La maitre de Postes Canada à Radisson, Nancy Pelletier, souhaite que Desjardins revienne sur sa décision.
« La prochaine caisse est à 600 kilomètres, précise Mme Pelletier. Ce n’est pas comme d’aller de Chibougamau à Chapais. Et ce qu’on perd comme service, on ne le récupérera pas. »
À la poste, selon elle, beaucoup de gens paient en argent comptant. « L’auberge, l’épicerie et les deux bars ont besoin d’argent, l’hôpital aussi. On a tous besoin de change et il faut s’en débarrasser aussi à un moment », ajoute-t-elle.
Étant donné la situation, Mme Pelletier s’est arrangée avec un commerçant qui a besoin de numéraire pour qu’il lui échange l’argent des transactions contre un chèque au nom de Postes Canada.
Elle souligne qu’il y a une génération plus âgée qui ne fait pas de transactions électroniques.
« On a besoin de la caisse pour faire des dépôts, pour avoir de l’argent liquide. C’est un service essentiel autant qu’une garderie » se désole Robert Gagnon, propriétaire de maisons et président des Jardins du 53e Taïga.

Des solutions avancées

Le député d’Ungava, Denis Lamothe, s’est impliqué dans le dossier.
« Il y a eu une rencontre en mars via Zoom avec les commerçants, rappelle ce dernier. Suite à ça, l’ex-ministre déléguée au Développement économique régional, Marie-Ève Proulx, a fait des démarches avec les gens de la Caisse. La fermeture a été reportée en juin. »
Un autre délai a ensuite été obtenu jusqu’au 30 septembre.
« Le député et le président de Radisson, Daniel Bellerose, ont fait appel à l’ARBJ pour voir comment soutenir les entreprises de Radisson », explique la directrice générale de l’ARBJ, Marie-Claude Brousseau. « Parce que les citoyens comme vous et moi, on peut se passer d’argent comptant mais, pour les entreprises de Radisson, c’est plus difficile. » Le mandat de l’ARBJ était aussi de documenter la problématique et d’examiner ce qui se fait ailleurs au Canada.
« Les citoyens ont été intelligents dans les solutions proposées, considère Mme Brousseau. Ils ont dit qu’un employé de la localité pourrait peut-être accompagner l’employé de Desjardins pour l’ouverture du coffre-fort. […] Ils ont proposé d’avoir des mesures d’exception à Radisson pour que les exigences de sécurité soient rencontrées. »

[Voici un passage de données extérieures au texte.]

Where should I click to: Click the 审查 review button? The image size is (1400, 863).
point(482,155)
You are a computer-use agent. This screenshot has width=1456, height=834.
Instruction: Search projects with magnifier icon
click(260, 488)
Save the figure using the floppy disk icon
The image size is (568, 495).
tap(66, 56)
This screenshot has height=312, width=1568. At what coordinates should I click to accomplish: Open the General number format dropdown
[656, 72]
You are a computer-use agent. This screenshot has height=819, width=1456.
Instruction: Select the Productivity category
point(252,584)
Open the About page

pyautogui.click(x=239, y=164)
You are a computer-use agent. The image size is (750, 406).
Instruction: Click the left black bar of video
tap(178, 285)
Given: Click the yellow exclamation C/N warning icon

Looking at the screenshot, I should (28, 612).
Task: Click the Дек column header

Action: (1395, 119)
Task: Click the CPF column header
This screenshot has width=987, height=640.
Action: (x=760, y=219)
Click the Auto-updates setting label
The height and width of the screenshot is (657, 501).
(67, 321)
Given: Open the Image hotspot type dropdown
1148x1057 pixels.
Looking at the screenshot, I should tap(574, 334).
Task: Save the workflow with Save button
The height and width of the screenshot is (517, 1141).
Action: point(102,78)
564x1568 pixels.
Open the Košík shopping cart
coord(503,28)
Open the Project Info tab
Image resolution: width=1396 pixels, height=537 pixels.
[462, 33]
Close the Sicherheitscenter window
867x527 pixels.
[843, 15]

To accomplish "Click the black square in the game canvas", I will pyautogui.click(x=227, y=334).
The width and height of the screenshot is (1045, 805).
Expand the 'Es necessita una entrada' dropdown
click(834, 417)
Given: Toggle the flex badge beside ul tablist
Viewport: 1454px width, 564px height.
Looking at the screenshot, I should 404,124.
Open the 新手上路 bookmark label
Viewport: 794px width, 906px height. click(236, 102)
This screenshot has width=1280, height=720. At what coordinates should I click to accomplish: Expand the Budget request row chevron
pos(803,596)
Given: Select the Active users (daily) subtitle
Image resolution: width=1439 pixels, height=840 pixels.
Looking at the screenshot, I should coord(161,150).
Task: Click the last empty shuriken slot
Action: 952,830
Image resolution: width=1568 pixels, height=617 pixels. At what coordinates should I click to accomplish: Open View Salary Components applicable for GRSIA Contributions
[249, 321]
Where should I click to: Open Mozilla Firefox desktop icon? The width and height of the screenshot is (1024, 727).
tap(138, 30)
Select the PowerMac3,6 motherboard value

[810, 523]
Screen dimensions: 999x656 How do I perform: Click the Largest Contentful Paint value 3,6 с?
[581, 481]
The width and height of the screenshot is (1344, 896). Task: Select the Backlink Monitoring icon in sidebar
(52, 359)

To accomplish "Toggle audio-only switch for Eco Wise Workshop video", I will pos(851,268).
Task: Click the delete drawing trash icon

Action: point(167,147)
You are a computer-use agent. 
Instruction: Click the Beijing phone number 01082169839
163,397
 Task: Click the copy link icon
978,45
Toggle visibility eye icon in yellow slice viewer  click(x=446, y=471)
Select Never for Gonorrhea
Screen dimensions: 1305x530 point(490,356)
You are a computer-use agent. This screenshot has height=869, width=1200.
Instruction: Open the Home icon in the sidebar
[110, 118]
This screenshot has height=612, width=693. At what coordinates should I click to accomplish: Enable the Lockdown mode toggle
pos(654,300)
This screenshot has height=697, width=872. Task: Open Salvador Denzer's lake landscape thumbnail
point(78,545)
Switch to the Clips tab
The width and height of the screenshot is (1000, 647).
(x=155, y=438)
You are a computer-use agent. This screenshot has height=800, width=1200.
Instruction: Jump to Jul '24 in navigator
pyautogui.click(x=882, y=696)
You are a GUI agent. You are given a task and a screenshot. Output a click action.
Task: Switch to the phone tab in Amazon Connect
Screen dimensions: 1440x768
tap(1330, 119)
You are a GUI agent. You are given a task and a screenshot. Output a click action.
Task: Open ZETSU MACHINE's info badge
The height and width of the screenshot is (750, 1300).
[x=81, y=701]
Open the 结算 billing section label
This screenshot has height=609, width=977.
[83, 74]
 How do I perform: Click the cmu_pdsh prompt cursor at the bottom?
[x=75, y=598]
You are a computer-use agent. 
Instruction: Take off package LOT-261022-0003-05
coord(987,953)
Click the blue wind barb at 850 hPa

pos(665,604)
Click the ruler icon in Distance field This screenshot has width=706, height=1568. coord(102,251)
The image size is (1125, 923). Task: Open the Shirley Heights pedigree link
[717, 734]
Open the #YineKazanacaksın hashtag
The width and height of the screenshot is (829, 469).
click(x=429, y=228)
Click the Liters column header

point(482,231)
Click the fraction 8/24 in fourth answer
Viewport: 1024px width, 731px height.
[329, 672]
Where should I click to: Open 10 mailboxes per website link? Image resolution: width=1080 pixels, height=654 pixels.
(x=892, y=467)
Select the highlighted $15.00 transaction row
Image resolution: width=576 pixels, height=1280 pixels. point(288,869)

Transition dans le domaine bancaire

Ici et ailleurs, plusieurs institutions bancaires ferment leurs centres de services et guichets automatiques, particulièrement depuis la pandémie. Selon un article du Journal de Québec du 29 janvier dernier, Desjardins a réduit son parc de guichets de 19,5 % depuis cinq ans. Selon le site Internet Atlantico.fr, en France, les distributeurs de billets se chiffraient à 48 710 en 2020 alors qu’il y en avait 56 000 une décennie plus tôt.

« En Saskatchewan, au Manitoba, il y a eu un mouvement de fermetures de services comme ça, observe Mme Brousseau. La seule différence, c’est que Radisson est vraiment isolé. Ce n’est pas comme en Abitibi-Ouest, où cinq comptoirs ont été fermés à 30 minutes de La Sarre. Mais ils ne sont pas à 30 minutes de rien. On sait que ce n’est pas rentable. On comprend qu’il y a des trucs à travailler pour la sécurité mais, en même temps, c’est un service essentiel. Quand tu coupes des services comme celui-là, comment tu assures ensuite la vitalité de ces milieux, l’occupation du territoire? »

Selon Mme Brousseau, les commerçants à Radisson fonctionnent tous avec de l’argent. Il a été proposé à Desjardins que, à tout le moins, le guichet reste ouvert, mais cette proposition a été rejetée par le mouvement coopératif.
D’après la directrice de l’ARBJ, les guichets, dans leur ensemble, auront disparu d’ici une décennie.